■ **Try it**
Return each line below holding the string "Task".

■ **Dataset**
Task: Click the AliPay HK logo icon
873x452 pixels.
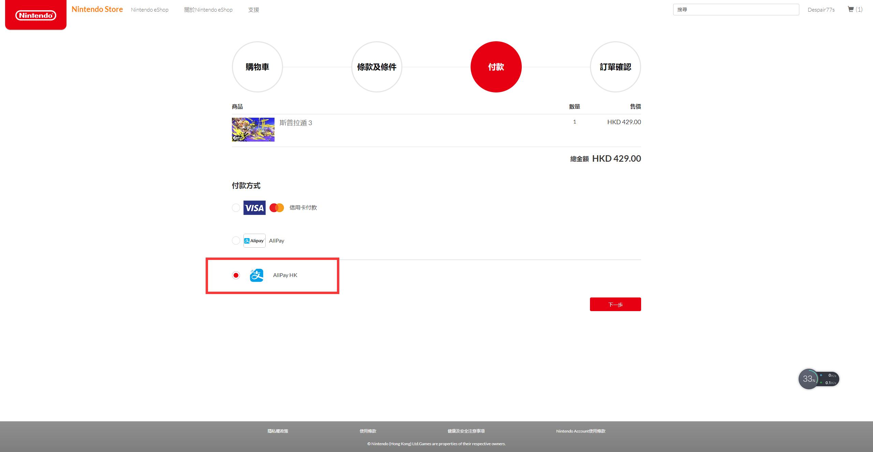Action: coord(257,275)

==

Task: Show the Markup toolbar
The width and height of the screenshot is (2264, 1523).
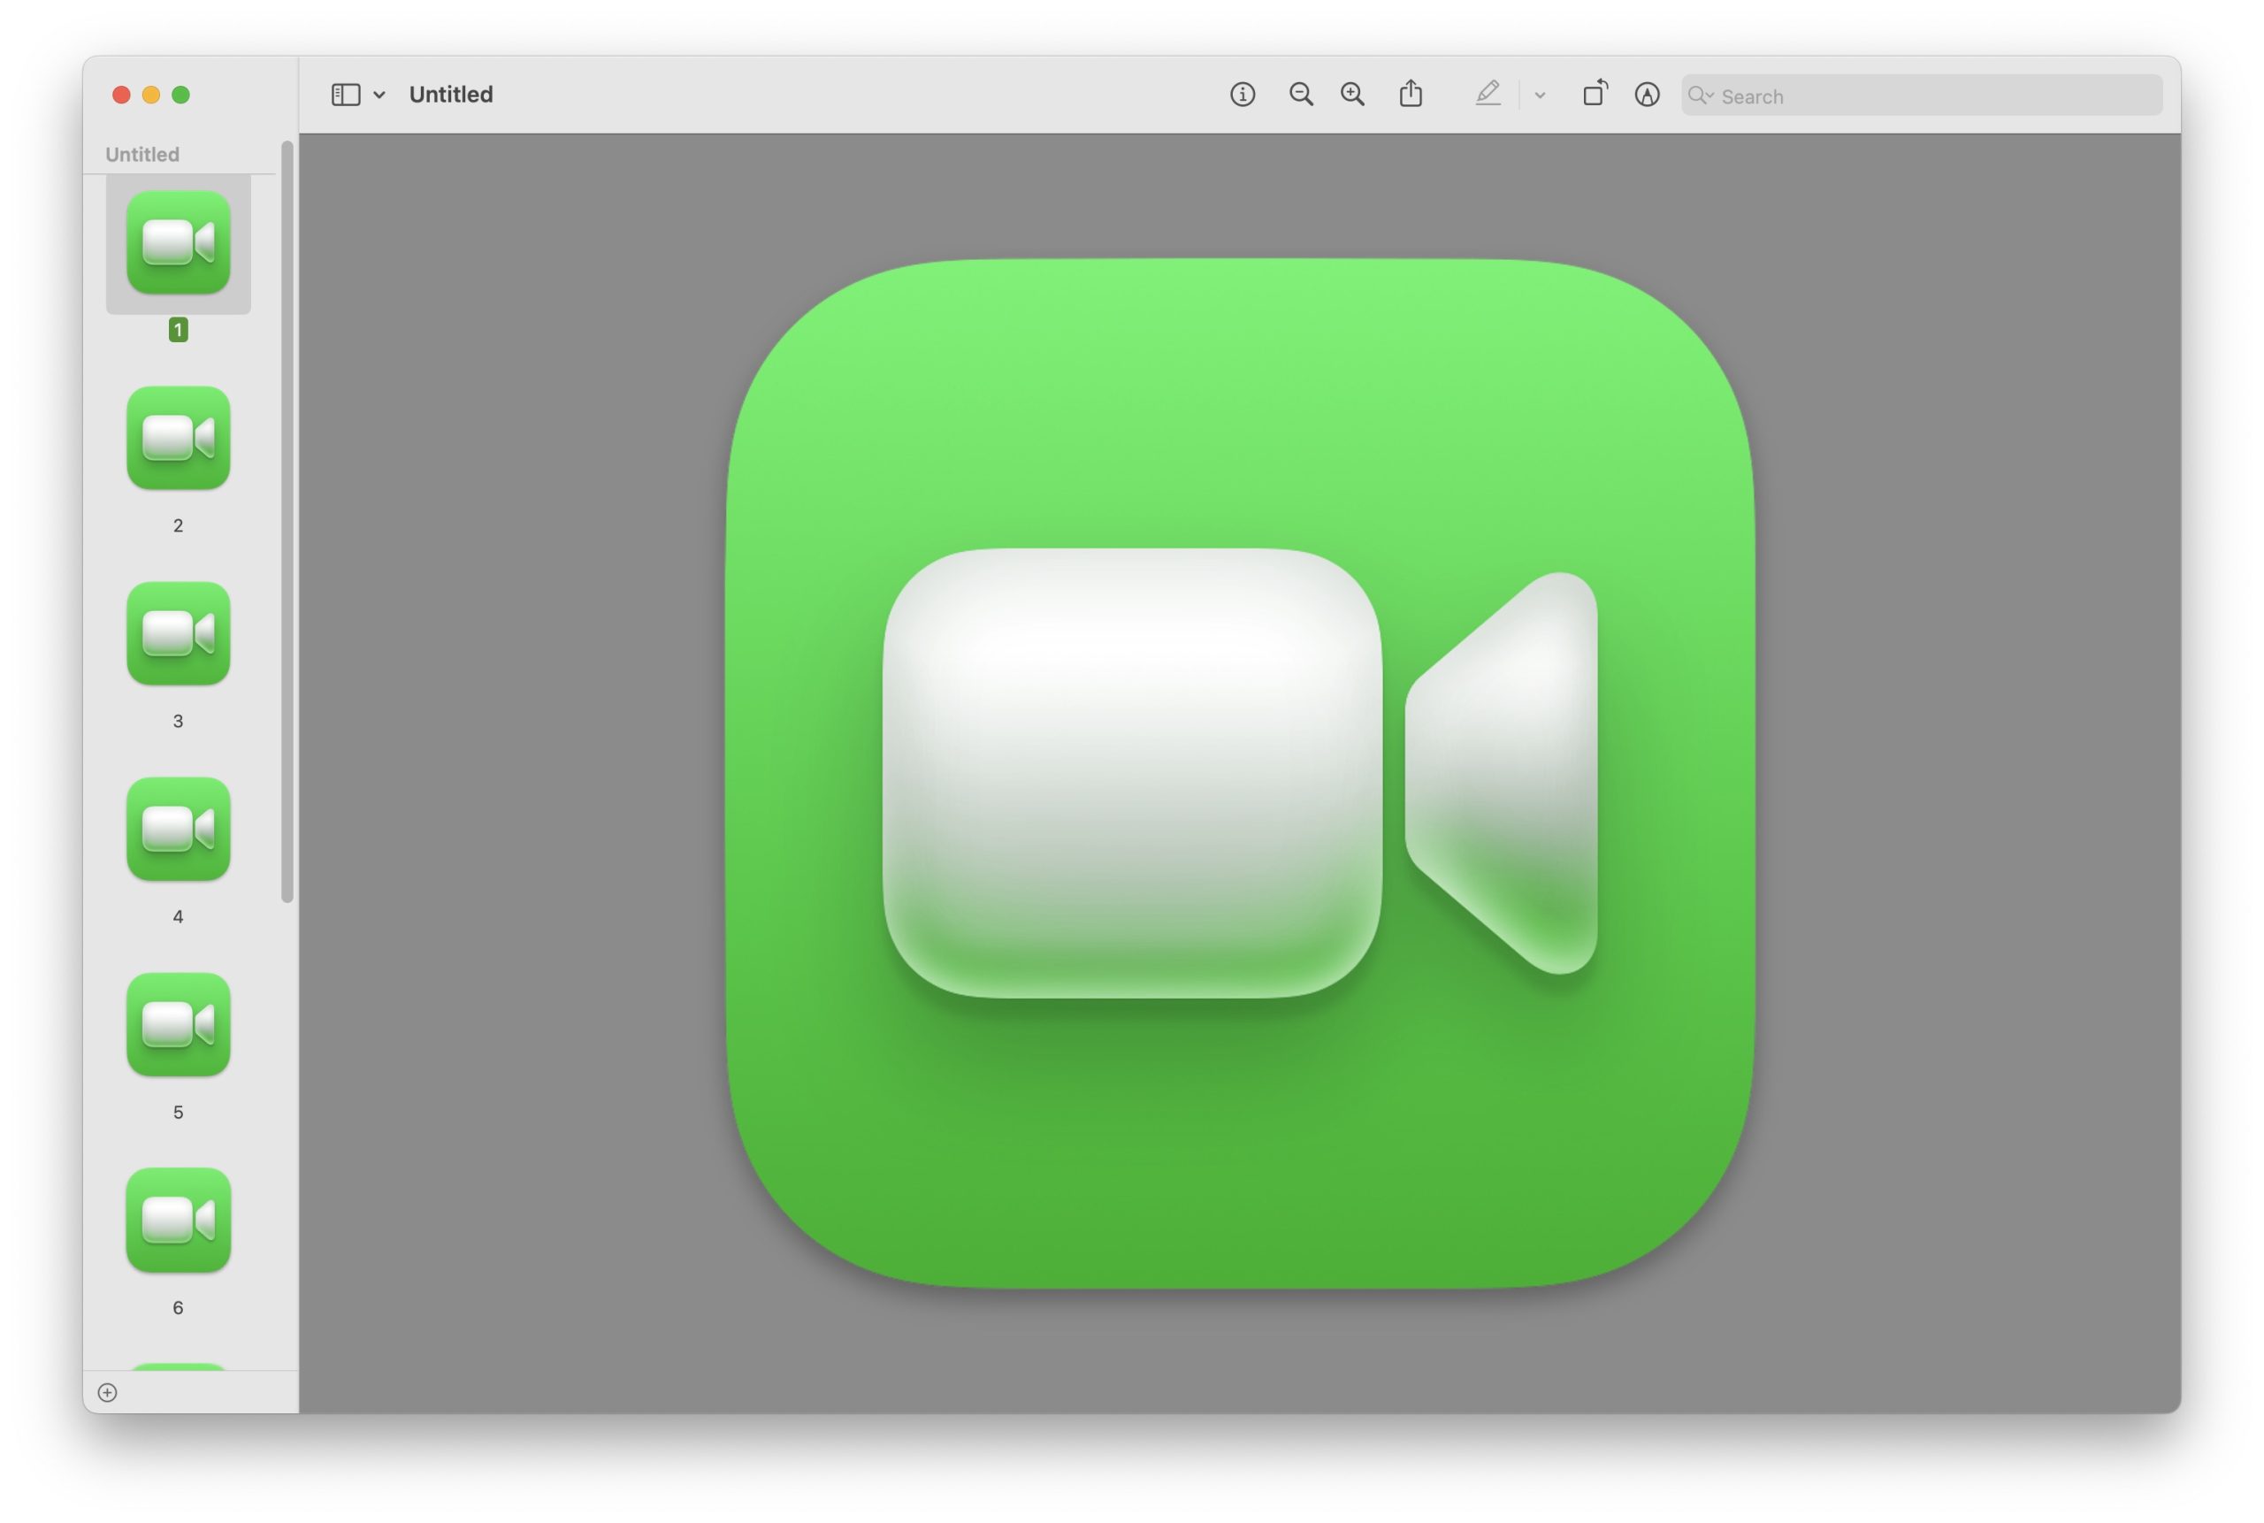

■ **Answer to the exercise**
Task: Click the AliPay HK logo icon
Task: Show the Markup toolbar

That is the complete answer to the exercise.